Are You a Good Candidate for Outsourced Mortgage Fulfillment? These Five Questions Can Help You Decide.

“Should I stay or should I go?”—The Clash

In today’s volatile mortgage environment, many community lenders are reexamining their commitment to mortgage operations or withdrawing from residential lending altogether. But, with the single-family mortgage often functioning as a cornerstone product for community lenders, many are asking themselves: Do we really want to send customers across the street for a product our communities expect us to offer?

More and more lenders are turning to outsourced fulfillment to continue offering this core product. But, is outsourced fulfillment right for all local lenders? Is outsourcing an option you should be exploring?

To help decide, ask yourself:

  1. Why are you in the mortgage business?
  2. Are you offering the digital customer experience large lenders and FinTechs are marketing?
  3. What is your current monthly loan volume?
  4. What is your residential lending growth strategy?
  5. What are your fully-loaded origination costs per loan?

Why are you in the mortgage business?
A growing number of community lenders are re-examining their approach to mortgages and asking themselves: Is mortgage a business or a product? Are we in the mortgage business because it’s profitable, and we excel at it? Or, is it a defensive strategy to keep customers from fleeing to our competitors? If mortgages are strategic and profitable parts of your overall business model, outsourcing may make sense as a supplement to your existing processes, boosting productivity and enhancing profitability. Or if, like a growing number of banks and credit unions, your institution is offering mortgages only to accommodate customers, then outsourcing may be an attractive option – allowing you to continue offering mortgages as a product without supporting an entire mortgage operation.

Are you offering the digital customer experience large lenders and FinTechs are marketing?
In recent years, non-bank lenders and FinTech competitors have taken a growing share of the mortgage market. Their investments in borrower-experience and process-enhancing technologies have outpaced that of traditional lenders. Once a competitive advantage, a tech-driven process has fast become the cost of entry for all lenders. Is your institution keeping pace? If not, how will you catch up? How long will it take, and what will it cost?

In-house technology development and out-of-the-box solutions can be cost- and time prohibitive. For many, the ability – or inability – to invest in tech becomes a major driver in their decision to outsource. Selecting a fulfillment partner whose services include proprietary mortgage tech, like Promontory MortgagePath, levels the playing field with larger lenders and FinTechs for a fraction of the cost.

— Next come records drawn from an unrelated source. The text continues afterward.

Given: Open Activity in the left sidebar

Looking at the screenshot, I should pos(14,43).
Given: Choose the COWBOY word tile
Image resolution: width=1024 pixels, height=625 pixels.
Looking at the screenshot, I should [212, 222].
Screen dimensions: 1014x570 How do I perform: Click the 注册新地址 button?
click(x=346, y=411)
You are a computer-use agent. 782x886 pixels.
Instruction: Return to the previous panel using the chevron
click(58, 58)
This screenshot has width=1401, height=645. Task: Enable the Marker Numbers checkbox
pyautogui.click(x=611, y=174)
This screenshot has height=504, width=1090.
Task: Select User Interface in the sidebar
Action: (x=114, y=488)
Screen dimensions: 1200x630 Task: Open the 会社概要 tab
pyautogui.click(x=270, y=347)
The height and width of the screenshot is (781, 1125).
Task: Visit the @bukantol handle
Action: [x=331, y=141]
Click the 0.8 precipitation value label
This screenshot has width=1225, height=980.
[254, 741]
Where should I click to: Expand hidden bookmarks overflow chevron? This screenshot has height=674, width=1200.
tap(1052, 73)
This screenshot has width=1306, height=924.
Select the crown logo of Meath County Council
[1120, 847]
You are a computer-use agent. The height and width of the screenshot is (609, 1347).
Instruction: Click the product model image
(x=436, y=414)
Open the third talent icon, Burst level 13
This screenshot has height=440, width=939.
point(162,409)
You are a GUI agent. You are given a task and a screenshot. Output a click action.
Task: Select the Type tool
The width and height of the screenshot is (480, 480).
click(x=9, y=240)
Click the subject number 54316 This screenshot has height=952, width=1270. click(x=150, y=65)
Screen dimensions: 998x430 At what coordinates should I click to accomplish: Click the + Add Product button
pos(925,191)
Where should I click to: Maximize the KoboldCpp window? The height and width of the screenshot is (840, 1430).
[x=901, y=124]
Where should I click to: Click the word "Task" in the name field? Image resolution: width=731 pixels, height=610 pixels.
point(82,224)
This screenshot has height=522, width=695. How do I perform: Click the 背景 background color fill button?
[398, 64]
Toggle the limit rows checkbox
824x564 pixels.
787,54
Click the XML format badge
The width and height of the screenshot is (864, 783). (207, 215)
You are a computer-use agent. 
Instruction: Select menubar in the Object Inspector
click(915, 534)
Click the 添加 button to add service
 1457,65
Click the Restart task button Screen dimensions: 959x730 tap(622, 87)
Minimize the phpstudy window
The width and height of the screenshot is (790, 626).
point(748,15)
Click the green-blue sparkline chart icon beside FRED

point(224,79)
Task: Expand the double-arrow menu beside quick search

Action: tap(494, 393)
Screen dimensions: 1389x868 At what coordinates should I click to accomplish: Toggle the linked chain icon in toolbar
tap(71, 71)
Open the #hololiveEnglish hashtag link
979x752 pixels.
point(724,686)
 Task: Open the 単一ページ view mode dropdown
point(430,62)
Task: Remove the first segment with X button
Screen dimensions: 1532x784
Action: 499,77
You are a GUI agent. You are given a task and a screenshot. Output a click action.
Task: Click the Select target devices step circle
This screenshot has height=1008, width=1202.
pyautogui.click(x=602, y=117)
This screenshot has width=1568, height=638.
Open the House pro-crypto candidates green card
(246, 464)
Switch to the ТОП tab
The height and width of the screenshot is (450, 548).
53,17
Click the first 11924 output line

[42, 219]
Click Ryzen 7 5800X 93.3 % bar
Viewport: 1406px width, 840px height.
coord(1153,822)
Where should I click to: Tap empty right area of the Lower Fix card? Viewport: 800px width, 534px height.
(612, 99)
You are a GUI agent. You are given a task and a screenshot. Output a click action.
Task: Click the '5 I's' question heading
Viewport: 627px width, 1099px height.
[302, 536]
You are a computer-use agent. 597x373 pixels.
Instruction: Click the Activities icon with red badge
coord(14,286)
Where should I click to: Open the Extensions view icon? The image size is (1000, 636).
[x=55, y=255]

What is your current monthly loan volume?
When it comes to mortgages, scale matters. For lenders originating between 50 and 150 loans per month, it’s hard – if not impossible – to justify the infrastructure required to successfully sustain and grow volume while originating quality loans. An external fulfillment option converts fixed costs into variable costs, allowing you to pay only for the loans you’re closing.

Institutions processing higher loan volumes each month likely have a profitable and sustainable infrastructure in place; institutions processing very few loans per month may not require such a robust operation and can manage lower volumes with minimal support. Outsourced fulfillment is ideal for those stuck in the middle – with loan volumes requiring dedicated systems, technology and compliance-, tech- and secondary marketing personnel but with little-to-no profitability.

What is your residential lending growth strategy?
For lenders considering non-agency loans to increase pipeline volume and drive origination growth, outsourcing offers the ability to quickly activate specialty products and meet shifting market conditions. Lenders benefit from a full range of mortgage products and a scalable business model without the overhead or risk.

What are your fully-loaded origination costs per loan?
While industry-wide origination-cost estimates garner a fair amount of attention, many lending executives believe their institutions are more efficient than the average lender – and some probably are. This cost-savings calculator can help you get a quick cost-per-loan estimate. Add to it your monthly and/or annual lending technology investments to determine your all-in origination costs. Comprehensive, tech-inclusive fulfillment solutions, tailored to your mortgage processes, can total less than $2,500 per closed loan.

For many, outsourced mortgage fulfillment can be a viable option available to address today’s market challenges and to help lenders remain relevant, competitive, profitable, and poised for growth.